● **What this task involves**:
Search the data below for "chart"; list each line that holds it.

(Collected data)
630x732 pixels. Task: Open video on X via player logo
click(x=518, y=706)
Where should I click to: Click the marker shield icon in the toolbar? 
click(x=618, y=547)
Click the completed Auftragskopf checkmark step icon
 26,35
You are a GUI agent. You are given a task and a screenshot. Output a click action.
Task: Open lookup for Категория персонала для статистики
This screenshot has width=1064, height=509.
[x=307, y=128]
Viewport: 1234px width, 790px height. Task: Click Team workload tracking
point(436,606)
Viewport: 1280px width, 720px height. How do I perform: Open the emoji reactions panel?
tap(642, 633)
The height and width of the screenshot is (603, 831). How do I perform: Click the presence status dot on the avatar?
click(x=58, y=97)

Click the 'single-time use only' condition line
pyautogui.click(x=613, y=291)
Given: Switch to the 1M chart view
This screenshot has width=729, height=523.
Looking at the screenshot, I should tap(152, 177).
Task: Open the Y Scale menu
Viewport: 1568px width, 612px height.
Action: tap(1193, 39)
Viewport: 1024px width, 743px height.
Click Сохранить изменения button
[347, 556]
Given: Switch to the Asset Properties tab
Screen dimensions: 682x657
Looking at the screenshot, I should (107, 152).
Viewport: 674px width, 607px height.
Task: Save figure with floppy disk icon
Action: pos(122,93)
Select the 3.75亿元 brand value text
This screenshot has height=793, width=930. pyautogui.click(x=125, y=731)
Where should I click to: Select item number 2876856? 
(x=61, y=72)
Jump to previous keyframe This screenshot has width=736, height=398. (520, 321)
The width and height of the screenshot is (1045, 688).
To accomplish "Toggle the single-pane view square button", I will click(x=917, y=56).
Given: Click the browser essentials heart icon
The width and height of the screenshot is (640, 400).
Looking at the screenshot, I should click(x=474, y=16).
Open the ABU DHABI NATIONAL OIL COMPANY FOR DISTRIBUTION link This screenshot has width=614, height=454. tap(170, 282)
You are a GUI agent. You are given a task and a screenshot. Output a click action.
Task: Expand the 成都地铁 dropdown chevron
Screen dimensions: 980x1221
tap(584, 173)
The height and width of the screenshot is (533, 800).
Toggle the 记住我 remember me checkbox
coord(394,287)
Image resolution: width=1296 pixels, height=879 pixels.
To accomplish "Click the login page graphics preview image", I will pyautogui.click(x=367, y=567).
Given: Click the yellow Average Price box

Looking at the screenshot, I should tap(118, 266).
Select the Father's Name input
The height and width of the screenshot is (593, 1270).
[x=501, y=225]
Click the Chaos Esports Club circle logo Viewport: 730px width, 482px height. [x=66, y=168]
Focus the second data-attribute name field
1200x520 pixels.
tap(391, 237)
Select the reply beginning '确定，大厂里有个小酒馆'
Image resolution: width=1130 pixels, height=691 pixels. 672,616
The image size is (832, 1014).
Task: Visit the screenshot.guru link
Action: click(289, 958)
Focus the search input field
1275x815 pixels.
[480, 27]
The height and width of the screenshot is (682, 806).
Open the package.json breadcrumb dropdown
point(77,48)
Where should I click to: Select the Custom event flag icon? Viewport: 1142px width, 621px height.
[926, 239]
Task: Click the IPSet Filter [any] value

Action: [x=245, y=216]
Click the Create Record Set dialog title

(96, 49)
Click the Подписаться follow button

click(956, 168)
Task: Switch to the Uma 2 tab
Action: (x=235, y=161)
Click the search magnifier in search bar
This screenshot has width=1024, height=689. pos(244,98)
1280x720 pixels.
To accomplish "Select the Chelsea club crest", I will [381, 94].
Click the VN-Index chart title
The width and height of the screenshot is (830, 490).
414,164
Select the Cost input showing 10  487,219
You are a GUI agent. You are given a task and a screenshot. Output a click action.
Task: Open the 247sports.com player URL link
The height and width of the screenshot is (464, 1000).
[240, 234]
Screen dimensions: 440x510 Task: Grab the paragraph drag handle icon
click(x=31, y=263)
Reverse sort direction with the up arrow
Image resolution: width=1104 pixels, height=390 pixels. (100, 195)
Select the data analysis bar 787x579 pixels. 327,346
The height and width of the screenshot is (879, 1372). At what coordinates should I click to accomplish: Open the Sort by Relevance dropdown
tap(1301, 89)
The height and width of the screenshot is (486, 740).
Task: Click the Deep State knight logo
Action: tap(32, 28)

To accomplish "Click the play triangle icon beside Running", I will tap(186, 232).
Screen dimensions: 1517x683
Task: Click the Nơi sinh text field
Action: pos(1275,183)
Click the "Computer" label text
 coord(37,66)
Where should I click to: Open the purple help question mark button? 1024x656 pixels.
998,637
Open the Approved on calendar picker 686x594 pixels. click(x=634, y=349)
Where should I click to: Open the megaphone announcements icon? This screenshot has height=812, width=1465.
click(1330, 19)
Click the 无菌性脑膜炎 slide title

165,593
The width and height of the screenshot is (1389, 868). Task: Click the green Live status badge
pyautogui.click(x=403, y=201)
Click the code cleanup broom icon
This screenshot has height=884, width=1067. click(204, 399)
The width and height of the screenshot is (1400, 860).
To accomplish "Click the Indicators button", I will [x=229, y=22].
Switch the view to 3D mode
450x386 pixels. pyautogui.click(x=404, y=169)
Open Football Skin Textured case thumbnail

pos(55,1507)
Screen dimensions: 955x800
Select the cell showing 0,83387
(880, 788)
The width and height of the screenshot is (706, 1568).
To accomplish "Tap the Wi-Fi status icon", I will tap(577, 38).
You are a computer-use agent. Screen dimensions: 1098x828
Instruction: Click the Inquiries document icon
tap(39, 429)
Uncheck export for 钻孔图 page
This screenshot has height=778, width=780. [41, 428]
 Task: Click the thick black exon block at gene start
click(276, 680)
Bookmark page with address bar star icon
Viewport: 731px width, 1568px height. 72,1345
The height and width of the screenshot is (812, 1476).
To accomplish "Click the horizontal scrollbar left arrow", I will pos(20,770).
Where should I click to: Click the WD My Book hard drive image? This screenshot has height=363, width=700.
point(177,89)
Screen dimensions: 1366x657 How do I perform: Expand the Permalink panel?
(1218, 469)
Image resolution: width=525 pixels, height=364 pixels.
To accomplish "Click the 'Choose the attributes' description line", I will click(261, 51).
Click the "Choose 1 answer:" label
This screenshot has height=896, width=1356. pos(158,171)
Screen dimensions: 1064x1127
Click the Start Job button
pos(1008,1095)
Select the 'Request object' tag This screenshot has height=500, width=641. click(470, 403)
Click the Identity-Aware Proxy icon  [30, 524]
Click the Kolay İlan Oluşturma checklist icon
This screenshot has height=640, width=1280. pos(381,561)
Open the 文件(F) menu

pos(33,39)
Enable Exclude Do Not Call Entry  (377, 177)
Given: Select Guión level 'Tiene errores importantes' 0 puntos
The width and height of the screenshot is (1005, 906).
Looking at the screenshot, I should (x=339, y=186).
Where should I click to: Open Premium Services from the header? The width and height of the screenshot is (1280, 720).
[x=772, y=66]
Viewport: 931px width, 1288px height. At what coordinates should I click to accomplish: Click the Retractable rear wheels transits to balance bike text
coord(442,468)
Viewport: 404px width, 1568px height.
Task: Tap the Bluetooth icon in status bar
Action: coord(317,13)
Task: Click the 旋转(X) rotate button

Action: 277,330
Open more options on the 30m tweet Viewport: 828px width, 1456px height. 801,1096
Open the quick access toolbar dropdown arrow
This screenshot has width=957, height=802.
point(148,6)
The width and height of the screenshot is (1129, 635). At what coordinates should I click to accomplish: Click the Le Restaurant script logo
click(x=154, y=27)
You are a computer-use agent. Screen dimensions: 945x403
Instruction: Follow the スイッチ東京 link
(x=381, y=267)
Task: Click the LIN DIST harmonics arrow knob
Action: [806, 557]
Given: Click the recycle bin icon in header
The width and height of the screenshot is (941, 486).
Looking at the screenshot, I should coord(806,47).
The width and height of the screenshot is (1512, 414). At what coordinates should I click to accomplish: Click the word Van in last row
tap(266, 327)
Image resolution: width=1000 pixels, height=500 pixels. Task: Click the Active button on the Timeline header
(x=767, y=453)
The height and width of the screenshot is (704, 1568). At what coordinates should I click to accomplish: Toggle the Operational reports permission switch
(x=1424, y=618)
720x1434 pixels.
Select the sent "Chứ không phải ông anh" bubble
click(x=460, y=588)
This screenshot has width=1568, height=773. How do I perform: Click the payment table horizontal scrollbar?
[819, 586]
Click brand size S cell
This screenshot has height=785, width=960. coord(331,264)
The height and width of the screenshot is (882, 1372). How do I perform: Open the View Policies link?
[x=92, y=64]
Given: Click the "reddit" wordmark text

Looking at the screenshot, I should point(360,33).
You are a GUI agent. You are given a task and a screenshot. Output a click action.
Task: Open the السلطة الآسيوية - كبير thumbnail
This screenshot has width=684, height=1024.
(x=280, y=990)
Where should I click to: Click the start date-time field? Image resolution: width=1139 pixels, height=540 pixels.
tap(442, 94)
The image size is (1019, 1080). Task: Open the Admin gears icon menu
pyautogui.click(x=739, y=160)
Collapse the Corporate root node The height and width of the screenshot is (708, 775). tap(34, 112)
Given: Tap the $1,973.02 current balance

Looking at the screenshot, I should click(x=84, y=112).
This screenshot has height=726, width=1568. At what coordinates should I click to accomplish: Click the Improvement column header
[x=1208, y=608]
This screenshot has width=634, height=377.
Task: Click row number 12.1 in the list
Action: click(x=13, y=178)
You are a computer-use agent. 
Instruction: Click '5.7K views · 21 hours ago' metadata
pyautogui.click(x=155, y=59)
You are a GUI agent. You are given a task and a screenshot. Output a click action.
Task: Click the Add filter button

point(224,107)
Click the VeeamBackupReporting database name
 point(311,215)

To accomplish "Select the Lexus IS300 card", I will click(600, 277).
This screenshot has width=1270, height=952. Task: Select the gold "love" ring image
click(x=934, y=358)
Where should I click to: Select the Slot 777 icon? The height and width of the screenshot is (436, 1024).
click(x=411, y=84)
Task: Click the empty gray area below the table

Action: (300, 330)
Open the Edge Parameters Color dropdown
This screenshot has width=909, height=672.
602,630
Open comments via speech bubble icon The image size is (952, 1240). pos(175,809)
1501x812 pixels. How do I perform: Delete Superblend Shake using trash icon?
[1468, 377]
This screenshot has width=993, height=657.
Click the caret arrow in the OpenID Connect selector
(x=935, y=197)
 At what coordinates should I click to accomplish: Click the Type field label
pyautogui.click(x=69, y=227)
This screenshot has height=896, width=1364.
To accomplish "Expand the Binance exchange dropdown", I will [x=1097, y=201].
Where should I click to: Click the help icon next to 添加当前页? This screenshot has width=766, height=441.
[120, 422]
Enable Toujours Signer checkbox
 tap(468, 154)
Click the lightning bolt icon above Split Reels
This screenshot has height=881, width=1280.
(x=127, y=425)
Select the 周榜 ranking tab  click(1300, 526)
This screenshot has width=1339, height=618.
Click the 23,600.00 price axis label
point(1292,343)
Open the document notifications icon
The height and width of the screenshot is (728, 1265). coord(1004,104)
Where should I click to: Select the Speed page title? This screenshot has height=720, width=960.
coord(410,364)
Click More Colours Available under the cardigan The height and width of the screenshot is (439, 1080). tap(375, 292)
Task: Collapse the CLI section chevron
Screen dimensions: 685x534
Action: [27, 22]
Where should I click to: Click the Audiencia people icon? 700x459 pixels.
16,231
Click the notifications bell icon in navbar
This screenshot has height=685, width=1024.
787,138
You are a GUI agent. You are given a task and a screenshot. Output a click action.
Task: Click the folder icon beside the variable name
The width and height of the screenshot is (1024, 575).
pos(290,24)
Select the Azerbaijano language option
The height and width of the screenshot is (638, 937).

● **Exercise answer**:
Given: Switch to the 1M chart view
Click the VN-Index chart title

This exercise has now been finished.